Proses Verifikasi dan Penyusunan SKT Terpadu
Direktur Penanganan Konflik Tenurial dan Hutan Adat Kemenhut, Julmansyah, menjelaskan bahwa pihaknya telah melakukan diskusi dengan PT SPS, masyarakat hutan adat, serta perangkat daerah di Kabupaten Mentawai. Saat ini, sedang disiapkan Surat Keputusan Terpadu (SKT) untuk verifikasi usulan hutan adat.
“Dari usulan 6.937 ha, berapa yang nanti disepakati, karena ada potensi bertambah dan berkurang,” jelas Julmansyah. Ia menekankan bahwa hasil verifikasi akan menjadi dasar penentuan luasan PBPH PT SPS. Jika hutan adat telah diverifikasi dengan luasan tertentu, maka izin pemanfaatan hutan akan disesuaikan.
Isu Penggunaan Lahan oleh PT SPS di Pulau Sipora
Sebelumnya, isu tentang PT SPS yang menguasai 20,71 ribu hektare lahan di Pulau Sipora ramai dibicarakan di media sosial. Masyarakat setempat khawatir bahwa izin yang diberikan kepada perusahaan tersebut dapat merusak hutan dan ekosistem di pulau kecil tersebut.
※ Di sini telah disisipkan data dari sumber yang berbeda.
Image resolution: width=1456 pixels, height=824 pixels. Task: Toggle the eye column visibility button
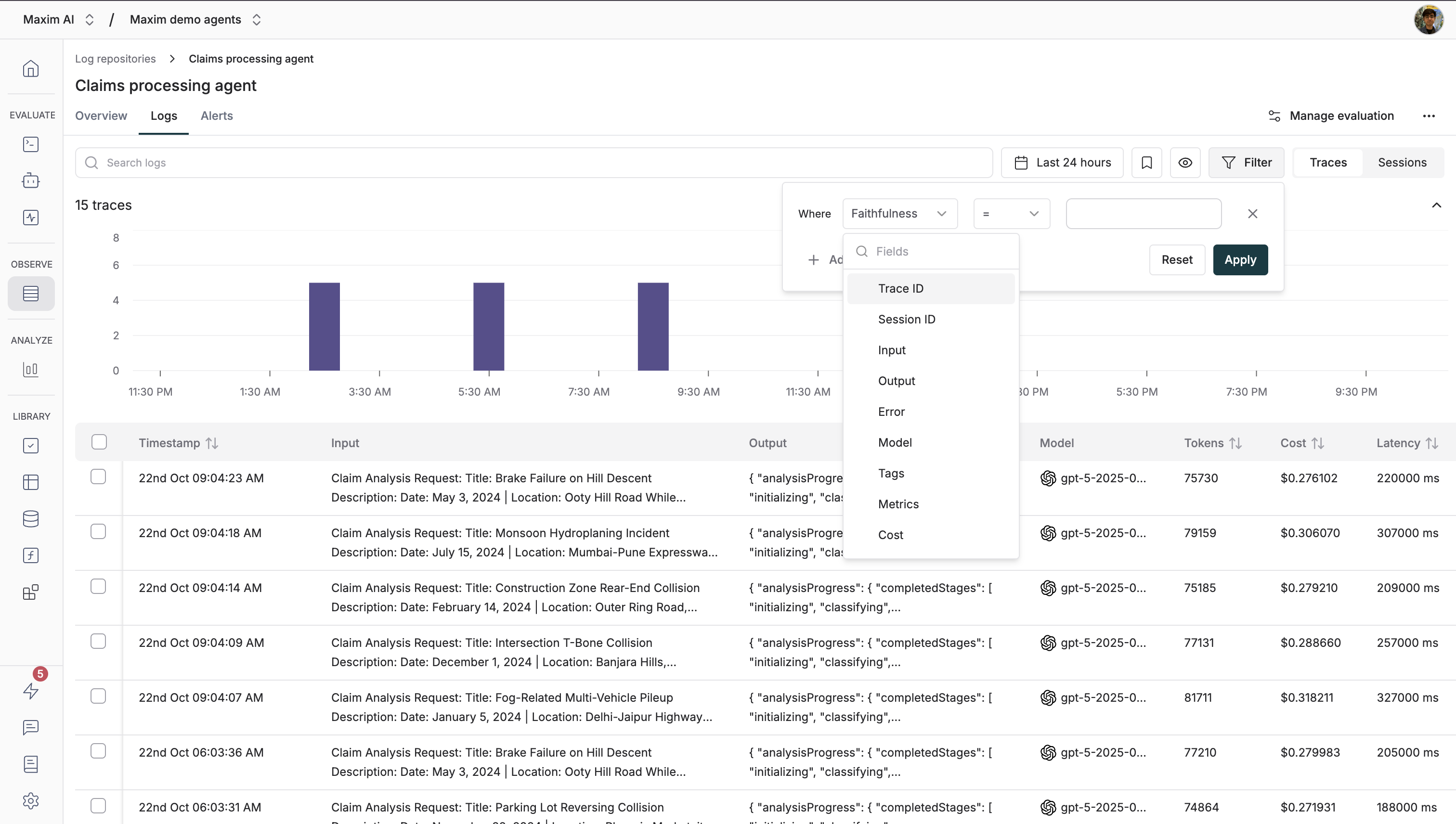1185,162
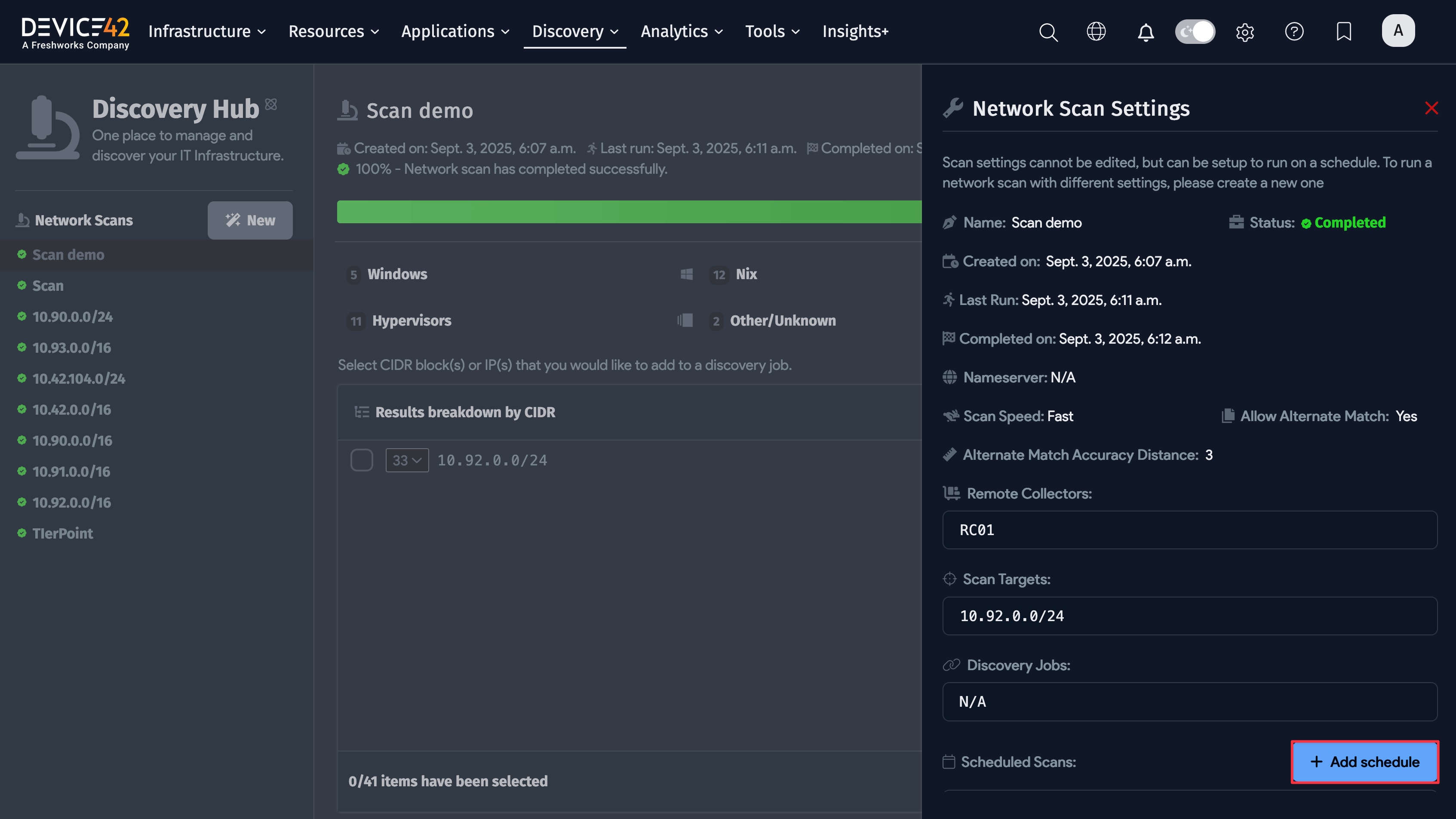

Kementerian Kehutanan menyatakan bahwa PT SPS belum memiliki Perizinan Berusaha Pemanfaatan Hutan (PBPH) di Pulau Sipora. Perusahaan tersebut hanya memiliki persetujuan komitmen yang dikeluarkan pada 28 Maret 2023 lalu. Persetujuan komitmen tersebut mencakup lahan seluas 20,71 ribu hektare atau sekitar 33,66% dari total luas Pulau Sipora.
Izin yang diajukan PT SPS mencakup pemanfaatan kayu hutan alam, hasil hutan bukan kayu, serta jasa lingkungan. Perusahaan harus memenuhi beberapa kewajiban, seperti penyusunan koordinat geografis batas area kerja, penyusunan Analisis Mengenai Dampak Lingkungan (AMDAL), dan pelunasan iuran PBPH. Saat ini, PT SPS masih dalam proses penyusunan AMDAL.
Penundaan Penerbitan Izin PBPH
Krisdianto, Kepala Biro Humas Kemenhut, menyatakan bahwa penerbitan izin PBPH untuk PT SPS masih ditunda karena AMDAL-nya belum selesai. “Untuk (penerbitan) izinnya masih kami tunda, karena AMDAL-nya belum ada,” katanya.
Selain itu, dalam proses AMDAL yang akan dikeluarkan oleh Kementerian Lingkungan Hidup, akan ada sesi public hearing di mana masyarakat dapat memberikan masukan kepada pemerintah. Proses ini bertujuan untuk memastikan bahwa kepentingan masyarakat dan lingkungan tetap dijaga dalam pengambilan keputusan.